In a session responding to the WTM Global Travel Report, Patricia Page-Champion, Hilton’s Senior Vice President and Global Commercial Director said: “85% now of business travel is through small to medium businesses.”

She added there was also an upturn in ‘leisure’ – people combining business and leisure, with one in four people now bringing a loved one with them as part of a trip in 2024, partly enabled by the rise in flexible working.

Popular post-pandemic add-ons requests from Hilton’s customers include pet friendly hotels, confirmed connecting rooms and EV charging, with sustainability increasing request, including for events.

“Experience is the new luxury,” said Peter Krueger, Chief Strategy Officer and Chief Executive Officer Holiday Experiences for TUI, explaining that although customers were buying the same package holiday components of hotel, flight and transfers, “It’s the experience that triggers the sale, it’s no longer sun and beach.”

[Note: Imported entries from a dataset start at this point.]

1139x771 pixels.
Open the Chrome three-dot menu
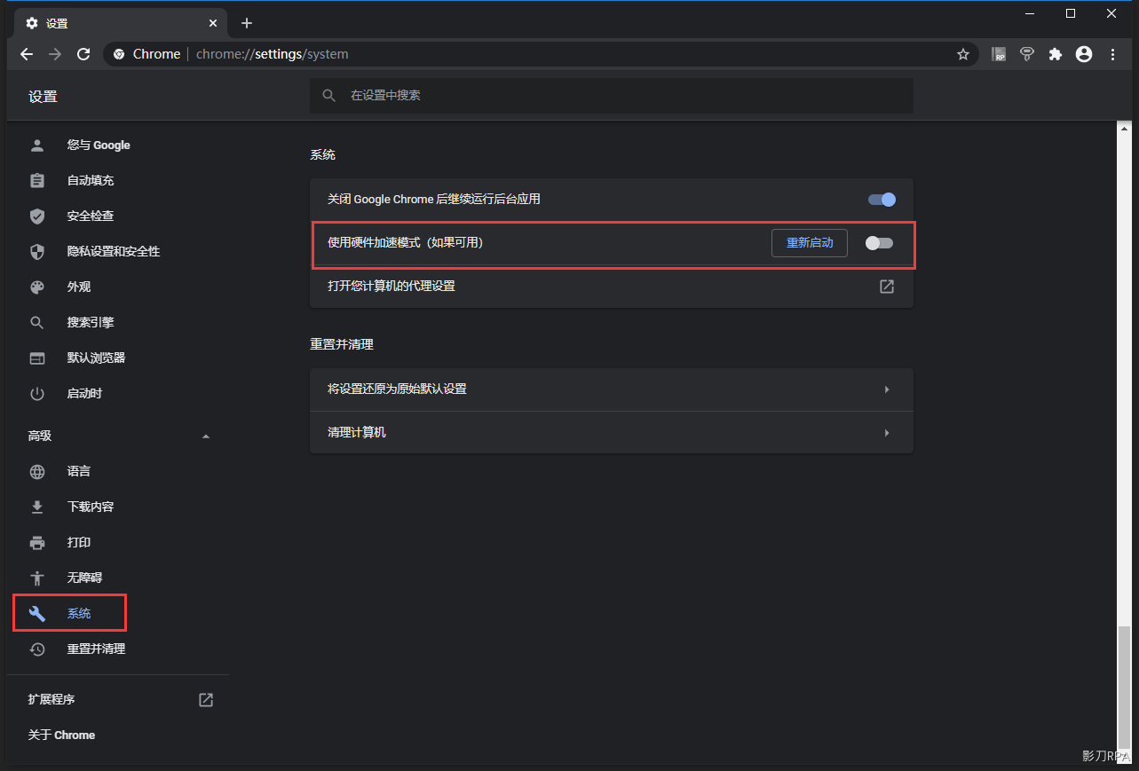pos(1112,54)
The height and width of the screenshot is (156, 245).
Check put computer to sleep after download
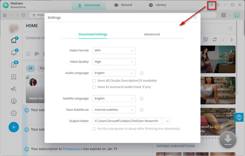(x=94, y=129)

Krueger also explained how the growing demand for sustainability made strong economic sense. He referred to a couple of hotels in the Maldives that ran on diesel where TUI had installed solar panels and expected to recoup the money in one and a half to two years.

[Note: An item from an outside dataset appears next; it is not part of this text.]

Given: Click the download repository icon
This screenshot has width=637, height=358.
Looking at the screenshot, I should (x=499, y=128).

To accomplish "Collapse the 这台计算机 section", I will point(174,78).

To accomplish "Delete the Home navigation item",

“You can earn so much money on sustainability,” he said. “All of our hotels are sun and beach destinations so what you have is a lot of sun!”

But he added that some governments had blocked TUI’s requests to build solar fields, because they were still investing in fossil fuels. “For us right now that is a limiting factor. This is what is holding us back most.”

With a wide spread of markets, Krueger was unconcerned about the financial downturn in some countries. “We see more of a shift in source markets and destinations,” he explained, with, for instance, North America picking up any European slack for the Caribbean and Europeans controlling their budgets by choosing all-inclusive or good value destinations like Bulgaria.

Hilton’s Page-Cham said the domestic markets globally remained buoyant post-covid, for instance with demand from Mexicans for room nights within Mexico.

Morocco is opening more offices in Africa to encourage regional travel, said Hatim El Gharbi, Chief Commercial Officer, Moroccan National Tourism Office. The destination is also ‘keeping it local’ for overseas tourists, encouraging more sustainable community tourism.

Concerning technology, Krueger stressed the importance of digital for a company with a customer base the size of the population of Australia: “If you have a scale of 27 million customers but everyone wants to have a personalised holiday, how do you match this? The answer is technology.”

Search patterns and even hotel touch points gather information for TUI to enable more targeted marketing. ‘Look to book’ is higher as a result, said Krueger. “We can customise… but on mass production it’s only possible if you digitise.”